Background: Patients with septic knee arthritis tend to have prolonged pain, which may lead to a decrease in physical activity (PA). Pain catastrophizing, which is associated with chronic pain, is known to be a limiting factor for PA. An objective measurement of PA in patients with septic knee arthritis has not been reported.Here we describe the accelerometry-based measurement of the PA of a patient with septic knee arthritis before and after discharge, and we report the ability of follow-up outpatient physical therapy to increase PA.
Methods:A 70-year-old Japanese woman admitted to the hospital with a diagnosis of left septic knee arthritis presented with prolonged pain and pain catastrophizing in the left knee. We investigated her pre-and post-discharge PA by using an accelerometer. We also investigated her physical function, pain, and pain catastrophizing as a possible influence on PA. Follow-up outpatient physical therapy (consisting of PA feedback, counseling, and reassurance) was performed to improve the patient's physical function and increase her PA.

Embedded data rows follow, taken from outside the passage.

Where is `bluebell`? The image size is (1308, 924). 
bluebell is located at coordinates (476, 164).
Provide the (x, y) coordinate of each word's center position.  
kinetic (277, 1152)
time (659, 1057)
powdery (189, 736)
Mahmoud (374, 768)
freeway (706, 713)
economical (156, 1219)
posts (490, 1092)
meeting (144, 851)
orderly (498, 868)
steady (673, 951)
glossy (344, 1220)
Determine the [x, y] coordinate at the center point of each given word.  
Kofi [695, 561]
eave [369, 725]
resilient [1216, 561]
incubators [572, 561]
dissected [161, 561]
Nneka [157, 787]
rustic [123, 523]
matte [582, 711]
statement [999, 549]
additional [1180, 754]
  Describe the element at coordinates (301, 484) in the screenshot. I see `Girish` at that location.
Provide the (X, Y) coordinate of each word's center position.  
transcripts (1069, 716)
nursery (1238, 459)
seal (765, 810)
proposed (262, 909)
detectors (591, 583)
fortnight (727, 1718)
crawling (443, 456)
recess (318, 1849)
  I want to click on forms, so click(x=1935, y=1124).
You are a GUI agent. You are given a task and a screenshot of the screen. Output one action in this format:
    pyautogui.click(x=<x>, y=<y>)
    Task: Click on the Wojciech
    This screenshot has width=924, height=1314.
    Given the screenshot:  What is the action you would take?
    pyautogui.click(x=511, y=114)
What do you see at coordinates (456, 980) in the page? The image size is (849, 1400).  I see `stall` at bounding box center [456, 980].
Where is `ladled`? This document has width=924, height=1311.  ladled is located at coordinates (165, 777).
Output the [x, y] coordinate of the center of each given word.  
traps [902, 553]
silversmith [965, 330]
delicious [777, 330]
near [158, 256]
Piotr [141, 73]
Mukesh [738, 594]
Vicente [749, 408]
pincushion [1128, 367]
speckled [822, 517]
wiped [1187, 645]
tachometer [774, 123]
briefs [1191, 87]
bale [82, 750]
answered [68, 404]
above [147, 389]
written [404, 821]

Results:The patient's PA indicated general inactivity from pre-discharge to 1 month post-discharge, especially immediately post-discharge (sedentary behavior [SB]: 540-571.3 min/daytime, light-intensity PA: 145.8-177.8 min/daytime). The followup outpatient physical therapy was effective in increasing her physical function and PA (a 31-min decrease in SB, a 32-min increase in light-intensity PA) but was not effective in reducing her pain or pain catastrophizing.Discussion: Contrary to the general trend, this patient showed a decrease in PA after hospital discharge compared to PA during hospitalization. Follow-up outpatient physical therapy had the effect of increasing the patient's PA, which was decreased immediately post-discharge.